When I interviewed Julie Caitlin Brown at Comic Con Africa, she too brought up manifesting as a guiding force. Different stories, different lives, but both women connected their resilience to the same practice.
During Tarryn’s hardest years, she leaned into the practice of visualising what she wanted, starting with her dream to live in Italy. At this point, we realised we shared a love for the film Under the Tuscan Sun.
Now, the law of attraction says you have to be specific about what you want, so her goals were clear:
- Move to Italy.
- Live there for longer than a year, to get to know the people and the culture.
- Live in absolute luxury.
She explained the luxury goal by saying she was learning that you can create anything, so why limit yourself? Why choose less when you can have everything?
But her reality was far removed from that. “I was living in a separate entrance with my mom. I was in an excruciating pain day and night. I was in a wheelchair, living in Grassy Park. I had no access to transport, no job, no trust fund, nothing.”

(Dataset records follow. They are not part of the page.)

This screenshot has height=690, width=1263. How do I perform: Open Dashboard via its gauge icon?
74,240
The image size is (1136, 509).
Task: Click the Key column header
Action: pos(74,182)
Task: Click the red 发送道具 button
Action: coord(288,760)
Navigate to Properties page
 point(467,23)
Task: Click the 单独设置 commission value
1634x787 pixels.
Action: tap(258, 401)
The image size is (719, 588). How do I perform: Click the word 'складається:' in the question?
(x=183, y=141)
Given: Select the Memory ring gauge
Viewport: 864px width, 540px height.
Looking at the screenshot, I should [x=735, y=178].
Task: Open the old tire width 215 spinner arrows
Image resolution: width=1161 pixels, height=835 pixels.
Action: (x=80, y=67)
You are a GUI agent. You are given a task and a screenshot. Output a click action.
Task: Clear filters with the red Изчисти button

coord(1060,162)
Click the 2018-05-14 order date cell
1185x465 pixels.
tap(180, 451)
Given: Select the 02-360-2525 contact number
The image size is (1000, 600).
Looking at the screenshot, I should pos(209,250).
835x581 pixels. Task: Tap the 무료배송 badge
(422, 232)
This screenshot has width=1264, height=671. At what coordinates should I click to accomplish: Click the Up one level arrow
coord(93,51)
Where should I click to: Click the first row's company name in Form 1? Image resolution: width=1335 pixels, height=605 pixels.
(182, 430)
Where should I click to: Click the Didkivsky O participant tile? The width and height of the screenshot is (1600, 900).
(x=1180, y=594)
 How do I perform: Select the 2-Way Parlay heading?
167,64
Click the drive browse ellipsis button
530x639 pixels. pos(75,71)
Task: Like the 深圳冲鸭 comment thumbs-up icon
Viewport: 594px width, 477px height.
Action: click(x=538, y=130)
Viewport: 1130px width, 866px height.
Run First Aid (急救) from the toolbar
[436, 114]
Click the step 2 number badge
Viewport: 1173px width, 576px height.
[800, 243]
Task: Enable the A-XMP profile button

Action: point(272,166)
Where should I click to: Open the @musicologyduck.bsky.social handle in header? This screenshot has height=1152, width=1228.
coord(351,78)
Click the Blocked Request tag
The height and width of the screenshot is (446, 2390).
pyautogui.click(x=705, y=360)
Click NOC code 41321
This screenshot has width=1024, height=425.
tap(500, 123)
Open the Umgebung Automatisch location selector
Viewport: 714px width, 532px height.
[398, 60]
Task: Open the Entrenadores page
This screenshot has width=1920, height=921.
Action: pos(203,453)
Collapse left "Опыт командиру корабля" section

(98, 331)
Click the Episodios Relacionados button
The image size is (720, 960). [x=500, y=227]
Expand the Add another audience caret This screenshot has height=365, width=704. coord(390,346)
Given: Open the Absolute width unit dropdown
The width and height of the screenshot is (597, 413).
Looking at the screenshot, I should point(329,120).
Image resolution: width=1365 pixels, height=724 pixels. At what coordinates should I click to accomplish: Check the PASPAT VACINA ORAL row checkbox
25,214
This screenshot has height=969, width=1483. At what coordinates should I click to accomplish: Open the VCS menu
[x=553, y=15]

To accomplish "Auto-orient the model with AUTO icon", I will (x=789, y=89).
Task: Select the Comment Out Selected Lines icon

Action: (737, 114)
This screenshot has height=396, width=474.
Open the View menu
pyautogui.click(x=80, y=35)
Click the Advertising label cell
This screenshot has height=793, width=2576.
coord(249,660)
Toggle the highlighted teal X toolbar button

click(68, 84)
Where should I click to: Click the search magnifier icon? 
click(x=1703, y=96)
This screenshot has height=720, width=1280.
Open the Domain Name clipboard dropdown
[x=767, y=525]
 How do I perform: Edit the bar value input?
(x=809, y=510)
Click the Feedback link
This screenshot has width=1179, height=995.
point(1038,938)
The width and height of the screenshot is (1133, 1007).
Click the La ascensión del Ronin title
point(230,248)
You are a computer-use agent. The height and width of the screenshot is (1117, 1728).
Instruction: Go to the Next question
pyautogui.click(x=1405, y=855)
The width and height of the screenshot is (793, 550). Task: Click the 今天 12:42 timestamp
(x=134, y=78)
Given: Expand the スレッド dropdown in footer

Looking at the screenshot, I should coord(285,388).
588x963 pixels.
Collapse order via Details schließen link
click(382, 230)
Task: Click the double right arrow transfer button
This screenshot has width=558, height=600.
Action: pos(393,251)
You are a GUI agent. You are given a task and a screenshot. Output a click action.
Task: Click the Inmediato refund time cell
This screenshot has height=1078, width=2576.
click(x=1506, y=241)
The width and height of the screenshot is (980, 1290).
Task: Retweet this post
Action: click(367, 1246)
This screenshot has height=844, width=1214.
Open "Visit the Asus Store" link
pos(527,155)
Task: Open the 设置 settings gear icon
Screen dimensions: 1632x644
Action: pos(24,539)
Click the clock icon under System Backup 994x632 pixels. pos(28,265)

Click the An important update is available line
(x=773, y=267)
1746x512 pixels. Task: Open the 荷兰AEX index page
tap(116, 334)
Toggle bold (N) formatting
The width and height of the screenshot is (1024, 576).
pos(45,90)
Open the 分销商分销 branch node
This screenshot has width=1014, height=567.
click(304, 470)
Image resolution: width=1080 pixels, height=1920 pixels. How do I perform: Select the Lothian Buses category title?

So where to from there? She started visualising and affirming every day. She’d watch The Secret every day to get into the feeling state. At first, nothing seemed to happen.
If you’re curious about manifesting, I highly recommend the episode #1 Neurosurgeon: How to Manifest Anything You Want & Unlock the Unlimited Power of your Mind. She interviewed the late neuroscientist Dr. Jim Doty on how the brain actually wires itself to support the things you focus on.
She was ready to give up until her mother suggested a budget holiday. That trip set off the chain of events that led to her meeting new connections, including Nobel Prize-winning HIV researcher Professor Luc Montagnier. And within a year, she was living on a luxury estate in Italy.
She’s applied the same mindset to her business, her tech projects, and her personal life. Even setbacks become fuel. I mentioned tongue-in-cheek that pettiness and spite fuels me.
“Sometimes,” she laughed, “you just have to manifest your haters. Use that spite. It works.”
What’s next
For now, Tarryn is refining AVA and pushing it into more markets. South Africa has been slow to adopt, so she’s looking abroad, where accessibility is taken more seriously.
The Able2Travel app is still on the horizon. It will be designed to help travellers find spaces that are genuinely accessible, with verified information before they book. The groundwork is already in place, and every audit AVA completes brings that vision closer.
And there’s more. Tarryn hinted at another project already in the pipeline and gave me a small sneak peek. It’s still embargoed, but just know it’s going to be big!
Beyond the app and the AI consultant, Tarryn is still manifesting big dreams. One of them is meeting Oprah Winfrey one day. And it’s something that could already be in motion after she met American actress Edwina Findley Dickerson the same week we conducted our interview.
Dickerson is known for roles in The Wire, Veep, Fear The Walking Dead, Chicago Med, Get Hard, The Residence, and If Loving You Is Wrong (an Oprah Winfrey Netflix drama series).
She described the encounter as part of her manifestation practice, and meeting Dickerson felt like a step toward that vision.
For Tarryn, it’s proof that even the wildest goals are possible. The work continues, but so does the belief that access, inclusion, and visibility can be built.
One project and one dream at a time.